Why Social Networks Are So Hard for Marketers
The conundrum of launching a network is how do you get early users (i.e. customers) to join when you have so few on the network? In short, every purchaser of technology in the 20th century (and for most of time) has had to ask themselves, “Is this thing really worth the hassle of signing up?”
Imagine how hard it would be to sell the first telephones when hardly anyone else can use it. It takes a special demographic to be an initial buyer of such a disruptive technology. But as more and more people buy a telephone (and thus join the network) it becomes increasingly important for non-users to own one as well. After all, the value in joining a network is the experience of the interactions with other users that occur by being on one network.
How to Build a Network
Back to marketing the first telephones: As a marketer, you’d maybe position the product on user cases that they need a telephone to connect with loved ones. Or for emergencies. Or to do business. These special cases start to represent strong value propositions for a new user to adopt the technology.
Note: This is very important. If the network can establish brand dominance, it will over time literally force users to join if they want to interact with other users. The power of the network becomes too strong to resist adoption and literally pulls users in if they want to communicate with their social circle. (Facebook has executed brilliantly on this fact.)
Therein lies the strong impetus for a new user to join the network and is essentially what Metcalfe’s Law is all about – that the number of unique connections in a network due to the number of nodes can be roughly expressed mathematically as n(n-1)/2.
Which means:
- Two telephones can only make one connection: 2((2-1)/2) = 1. So the “value” is roughly one. Not much right?
- But five telephones can make ten connections. 5((5-1)/2) = 5*2 = 10
- And Twelve can make 66 connections. 12((12-1)/2) = 12(6.5) = 66
If we were to plot these numbers, we would start to see some interesting growth…
Notice how the number of nodes being added (telephones in this example) grows at a fairly predictable clip over time? A mathematician would call it linear growth.
But the connections representing value in red, while growing at a fairly steady rate at first, all the sudden increase very quickly over time despite the fact that the number of telephones being added is nowhere near as rapid.
Key Concept: So with just a few more nodes added, the network suddenly becomes way, way more valuable due to all the connections created exponentially thanks to Metcalfe’s Law.
This is what mathematicians call exponential growth and is at the heart of how things like Facebook can go from 0 users to 800 million in only seven years. (It’s also the classic “hockey stick” chart that every starry-eyed web entrepreneur puts into their business plans to pitch to venture capitalists.)
And this growth is incredibly difficult to achieve.
Let’s compare Facebook’s growth against the above chart example for telephones – do you see the obvious overlap of Metcalfe’s Law visually?

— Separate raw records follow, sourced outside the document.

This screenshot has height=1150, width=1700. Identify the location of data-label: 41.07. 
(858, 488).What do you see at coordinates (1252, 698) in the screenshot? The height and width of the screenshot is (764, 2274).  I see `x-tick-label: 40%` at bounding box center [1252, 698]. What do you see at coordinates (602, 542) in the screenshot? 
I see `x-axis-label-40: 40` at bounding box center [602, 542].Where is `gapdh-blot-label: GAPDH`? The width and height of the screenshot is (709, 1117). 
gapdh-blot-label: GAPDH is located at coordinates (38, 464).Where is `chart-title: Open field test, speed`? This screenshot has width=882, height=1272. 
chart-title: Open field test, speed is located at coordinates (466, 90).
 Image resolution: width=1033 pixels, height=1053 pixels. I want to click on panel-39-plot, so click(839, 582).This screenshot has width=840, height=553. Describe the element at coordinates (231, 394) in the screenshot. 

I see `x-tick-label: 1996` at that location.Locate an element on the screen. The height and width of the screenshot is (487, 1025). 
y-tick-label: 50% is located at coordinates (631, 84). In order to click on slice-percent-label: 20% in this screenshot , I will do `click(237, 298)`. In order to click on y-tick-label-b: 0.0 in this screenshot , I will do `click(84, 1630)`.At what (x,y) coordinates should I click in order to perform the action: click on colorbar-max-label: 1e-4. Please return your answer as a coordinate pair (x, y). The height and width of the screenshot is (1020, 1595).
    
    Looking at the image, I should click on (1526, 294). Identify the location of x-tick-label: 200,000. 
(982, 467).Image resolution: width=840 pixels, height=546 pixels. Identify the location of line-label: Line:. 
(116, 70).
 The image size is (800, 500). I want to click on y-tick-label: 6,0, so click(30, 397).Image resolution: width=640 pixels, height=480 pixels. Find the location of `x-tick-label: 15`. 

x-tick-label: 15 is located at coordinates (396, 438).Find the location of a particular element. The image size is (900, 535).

Here in this example, we can use minutes spent on a social network as a proxy for measuring the value of that network. We see that Facebook bumps along at a fairly linear rate from June to September in 2008. Than it starts to climb as more people join the network. In June 2009, it takes off and does not slow down in its quest to dominate our time against all other social networks.
This is Metcalfe’s Law in action.
Source: Comscore
While room for debate remains on whether Metcalfe or Reed’s Law is correct when applied to the web, the big idea to keep in mind is that networks can scale to large numbers very quickly – commonly referred to as exponential growth. The near instantaneous nature of the Internet is what helps make this exponential growth possible. We’ll come back to this later when we discuss viral marketing and why things spread across a network very quickly but now you understand how.
It is worth noting that Metcalfe’s Law is not an absolute perfect law. The “value” of the network is highly dependent on the user’s pain points but nonetheless it represents a good rule of thumb to consider when considering ramping up an online community and staying motivated when the growth does not immediately happen. If we look at the chart, we see quite a bit of time where the value and the connections barely climb at the same rate. This linear growth was true even for Facebook up until roughly June 2009.
Perhaps there is no better ironic example of network theory than that of grandparents who grew up with a young technology called the telephone and are today joining Facebook to communicate with their grand kids.
Imagine, it’s the late 1920s. If you were a marketer, how would you go after getting people to use a telephone? You have a couple basic tools for getting a message out, namely newspaper and radio. What would you position the benefits on? How would you get early users on the network?